Rigetto questa seconda volta basato su una serie di motivi che non erano stati considerati dal Comune 15 anni prima ma che, seguendo la «lezione di diritto» contenuta nelle sentenze emesse dal Consiglio di Stato e non ottemperate, dovranno indurre nuovamente il Tar del Lazio, cui l’interessato ha presentato un nuovo ricorso, a rigettare una seconda volta le ragioni del proprietario ricorrente. E questo potrebbe avvenire, non escludendo poi anche un quarto ricorso al Consiglio di Stato, tra una quindicina di anni.
Una vicenda quindi amministrativa e giurisdizionale che, avviata dalla volontà di sette amministratori e dirigenti di un piccolo Comune nei pressi di Roma di spartirsi 50 miliardi dell’epoca, cioè di 15 anni fa, e da essi alimentata in sede giurisdizionale con falsità e metodi di mala-politica, pare destinata a concludersi, se tutto andrà bene, non prima del successivo Anno Santo 2025. Un iter durato ad oggi 18 anni con un danno gigantesco non solo per il proprietario ma per lo stesso Comune e per la sua popolazione, che l’ingordigia e la disonestà di alcuni amministratori hanno privato di un grande sviluppo in ambito recettivo e congressuale, date anche le caratteristiche naturali della collina olivata, la specifica competenza imprenditoriale della proprietà nei settori dell’editoria, dell’informazione, del giornalismo, della comunicazione, delle relazioni sociali e istituzionali, dell’attività convegnistica e congressistica.

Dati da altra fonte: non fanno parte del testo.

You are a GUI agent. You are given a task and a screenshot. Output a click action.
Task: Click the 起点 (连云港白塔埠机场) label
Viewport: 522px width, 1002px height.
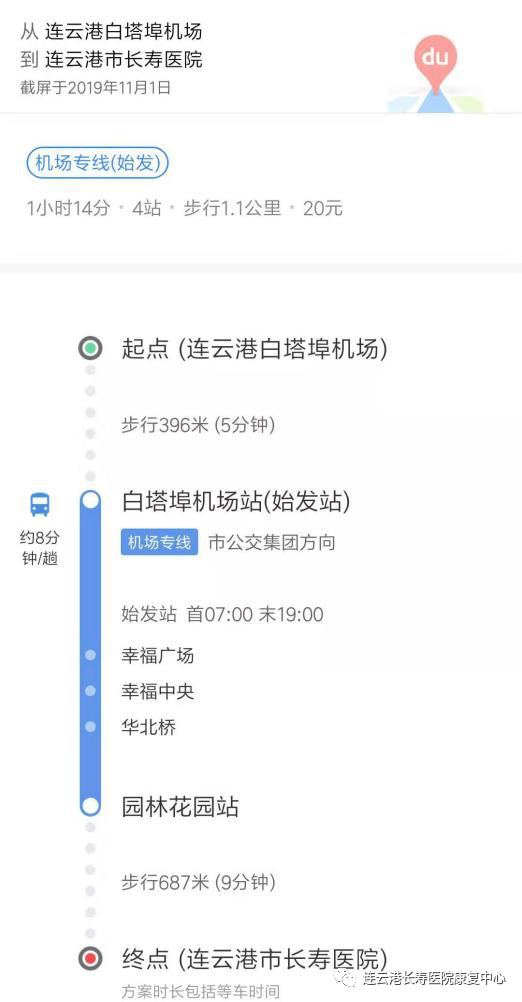click(254, 349)
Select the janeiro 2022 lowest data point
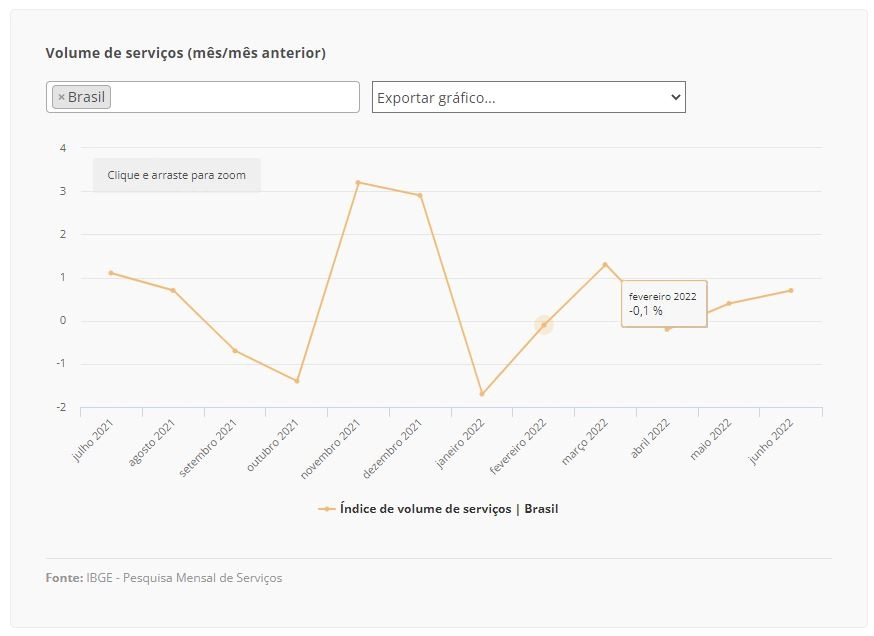This screenshot has width=874, height=636. coord(482,394)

Una vicenda allucinante, portata avanti da giudici amministrativi che non hanno il coraggio di imporre le loro stesse decisioni, di far rispettare le leggi che loro stessi, spesso, in qualità di capi degli Uffici legislativi, propongono al Governo e al Parlamento. Una vicenda che fa sorgere numerosi dubbi e quesiti sui motivi dell’attribuzione a loro di questa ulteriore competenza a svolgere procedimenti di ottemperanza a carico di amministrazioni pubbliche fuorilegge. Visto che queste possono e di fatto non ottemperano agli «ordini» del Consiglio di Stato, perché è stato creato questo ulteriore lavoro a loro carico? Che guadagnano il cittadino, la giustizia amministrativa, i singoli magistrati, da questa presa in giro di cittadini, di pubblici dipendenti e di imprese penalizzate da atti amministrativi illegittimi?

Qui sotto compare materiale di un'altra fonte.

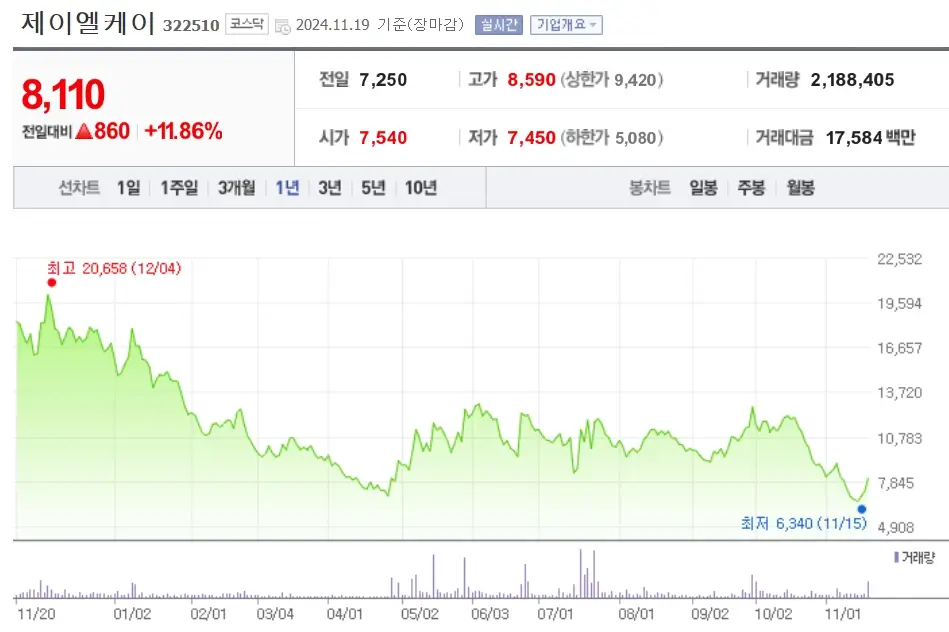Select the 봉차트 chart option
This screenshot has height=632, width=949.
tap(649, 187)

Tutti costoro come possono non pensare che amministratori pubblici convenuti in giudizio e magistrati giudicanti siano solidali nel negare la giustizia ai cittadini, nel coprire illeciti e malamministrazione, nel voler percepire maggiori compensi dalla loro attività? E nel conseguire maggiore riconoscenza presso i padrini politici di disonesti e non ottemperanti amministratori? Tra poche settimane si conosceranno le brillanti relazioni annuali dei supremi organi giudiziari e giurisdizionali. Ma chi gli dà ormai più credito?